- _PROVIDED ENTRIES_:
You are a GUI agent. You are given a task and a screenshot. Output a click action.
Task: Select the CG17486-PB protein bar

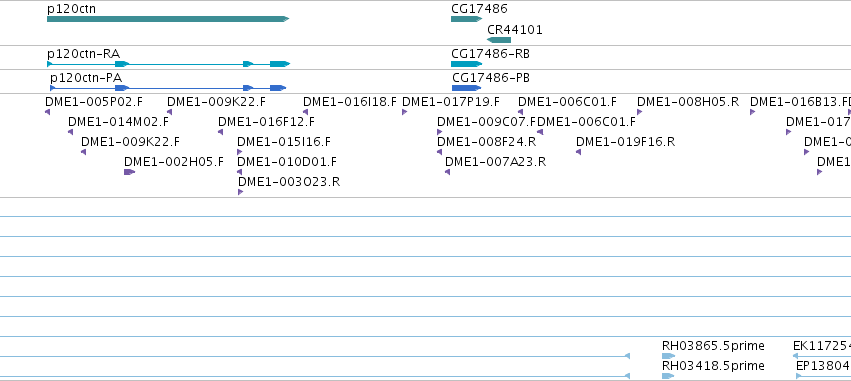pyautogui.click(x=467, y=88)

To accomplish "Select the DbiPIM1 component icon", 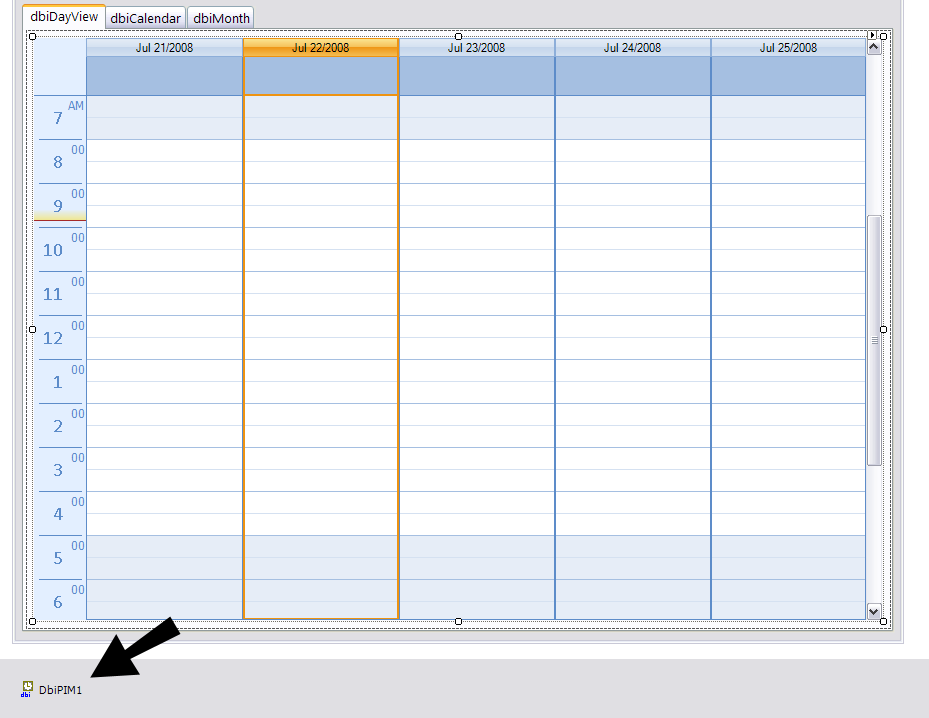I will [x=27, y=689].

* * *

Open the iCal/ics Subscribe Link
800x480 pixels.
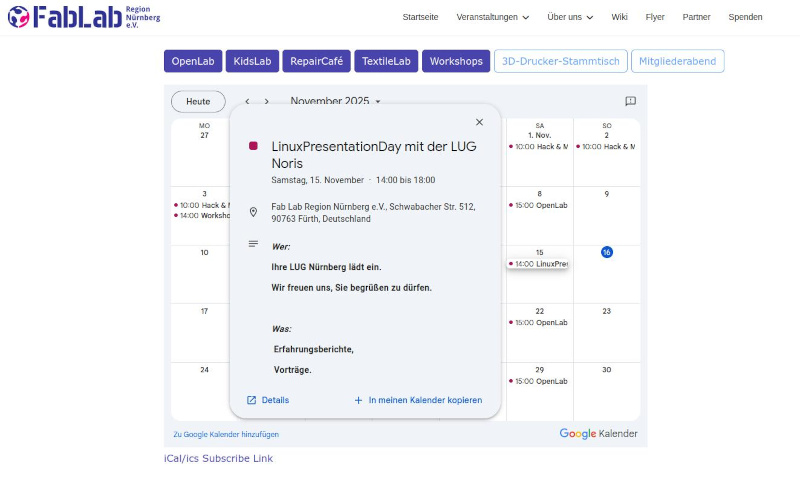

==

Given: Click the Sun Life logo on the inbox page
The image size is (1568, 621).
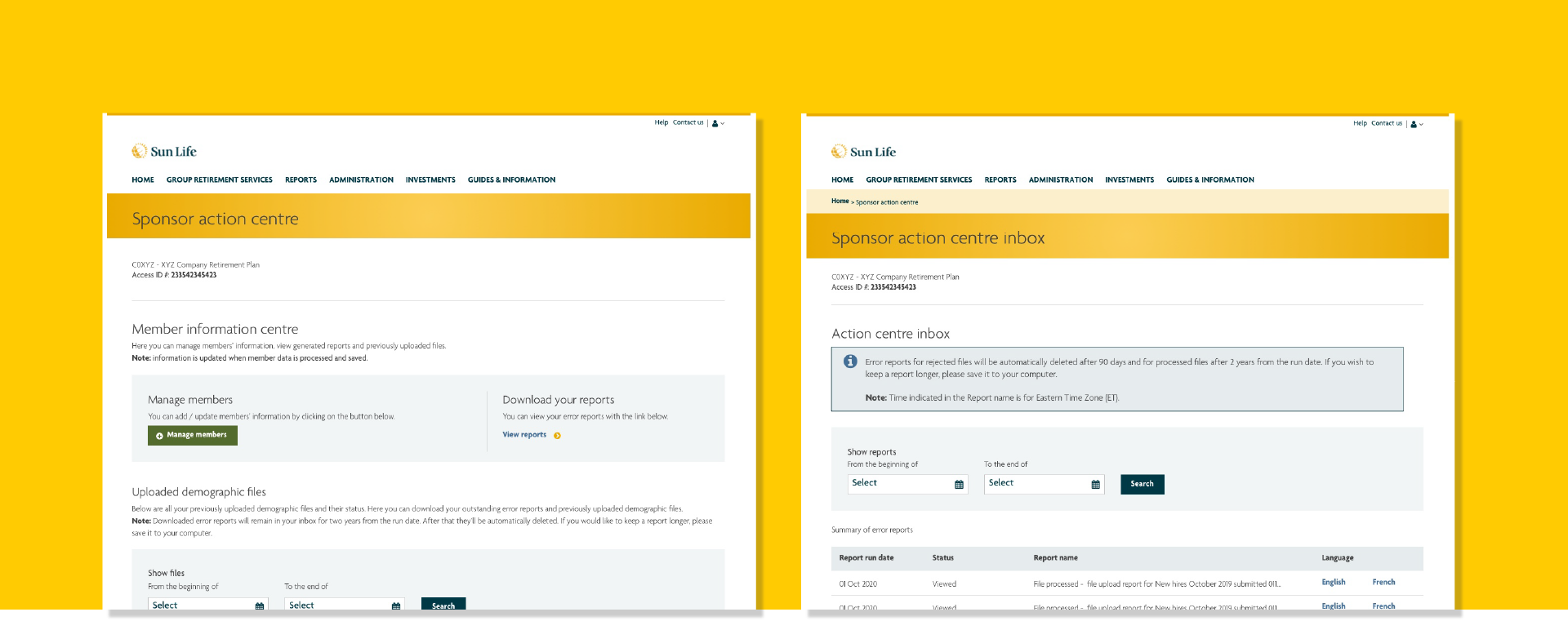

- _DIRECTIONS FOR THIS TASK_:
Copy word for word the stretch of entries above from the line that has "Open the iCal/ics Subscribe Link" through the line that has "800x480 pixels.", both ends included, and nothing outside it.

- _FINISHED TASK_:
Open the iCal/ics Subscribe Link
800x480 pixels.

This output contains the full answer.